Verknobeln: Ostfriesen würfeln um die Wurst
■ Am Abend vor Nikolaus ging es traditionell um Kuchen und Wurst
Norden. In Ostfriesland sind am Sonntag mal wieder die Würfel gefallen: Viele tausend Landsleute spielten beim traditionellen „Verknobeln“ mit. Dabei ging es wie in jedem Jahr am Abend vor Nikolaus im wahrsten Sinne des Wortes um die Wurst, um Schinken, Geflügel, Torten und andere Leckereien. Sie gehörten jeweils dem Mitspieler, der mit drei Würfeln die höchste Augenzahl erreichte.
Die Spieleinsätze richten sich beim Verknobeln nach den Gewinnen. Gewürfelt wird daher – je nach dem Wert der ausgelobten Lebensmittel – in unterschiedlich großen Gruppen. Damit jedoch aus dem Würfelspaß nicht Glücksspiel-Ernst wird, ist der Einsatz je Spiel und Spieler amtlich auf drei Mark begrenzt. Gewürfelt wird traditionell in Bäckereien und Schlachtereien, Lebensmittelläden, Vereinsheimen und ähnlichen Orten.
Eine ungewöhnliche Atmosphäre für das Nikolaus-Spiel bot am Sonntag das Alte Rathaus von Norden (Kreis Aurich). Es beherbergt unter anderem das Ostfriesische Teemuseum. An drei Tischen in historischem Gemäuer erschallte nach dem hellen Klackern der Würfel das freudige „Ah“ der Gewinner und das enttäuschte „Oh“ von Verlierern.
Für Kinder gab es bei Einsätzen zwischen 20 und 50 Pfennig Süßigkeiten. Erwachsene durften für Stollen und deftige Mettwurst bis zu zwei Mark je Wurf anlegen. Gut 200 Ver-knobler räumten bis auf wenige Reste in drei Stunden die nahrhaften Gewinne. Derweil machte „Sünnerklaas“ – so heißt der Nikolaus auf Friesisch – mit seinem Pferd die Runde durch das vorweihnachtlich geschmückte Norden und bescherte Kinder.
Die Aufsicht an den Würfeltischen in der Diele des Alten Rathauses führte der Vorsitzende des Norder Heimatvereins, Friedrich Backer. Für ihn ist das Verknobeln ein Stück „bewahrenswertes ostfriesisches Brauchtum“.
Um Einnahmen für die Veranstalter gehe es dabei ohnehin nicht. „Wenn wir am Ende 100 Mark für das Museum übrig behalten, geht das in Ordnung“, sagte Würfelchef Backer. Wenn nichts übrig bleibe, sei das auch nicht schlimm. „Hauptsache die Leute haben ihren Spaß, und es wird nicht übertrieben“, meint der traditionsbewusste Ostfriese.
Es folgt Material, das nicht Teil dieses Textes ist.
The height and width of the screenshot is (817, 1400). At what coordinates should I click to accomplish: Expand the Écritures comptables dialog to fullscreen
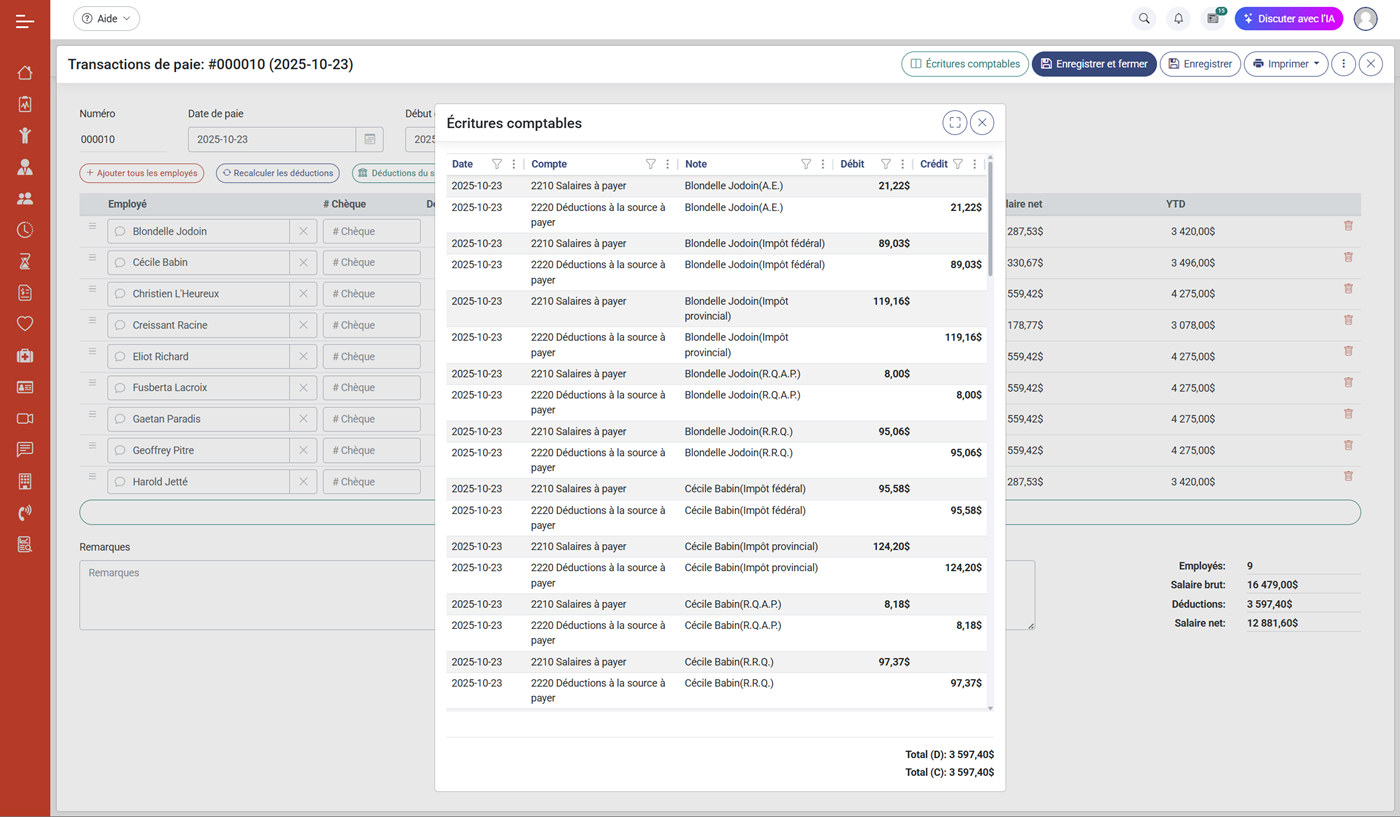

Heftige Irritationen hatte es in diesem Jahr im Vorfeld des traditionellen Verknobelungs-Tages gegeben. Weil er auf einen Sonntag fiel, gab es in zuständigen Amtsstuben mit Blick auf Feiertagsgesetz und Ladenschlussgesetz Bedenken. Die räumte im November noch rechtzeitig der Oldenburger Regierungspräsident Bernd Theilen (SPD) aus. Die Ostfriesen dürften ihren Brauch auch an Sonntagen im gewohnten Umfang genießen, entschied Theilen.
Der Ursprung der Verknobelung liegt nach Aussagen von Heimatforschern weitgehend im Dunkeln. Gesichert erscheint ihnen dagegen ein besonderes Verhältnis der Ostfriesen zum Nikolaus. Der Heilige gilt als Schutzpatron der Kaufleute und Seefahrer. Von ihnen stammten in den vergangenen Jahrhunderten viele aus Ostfriesland.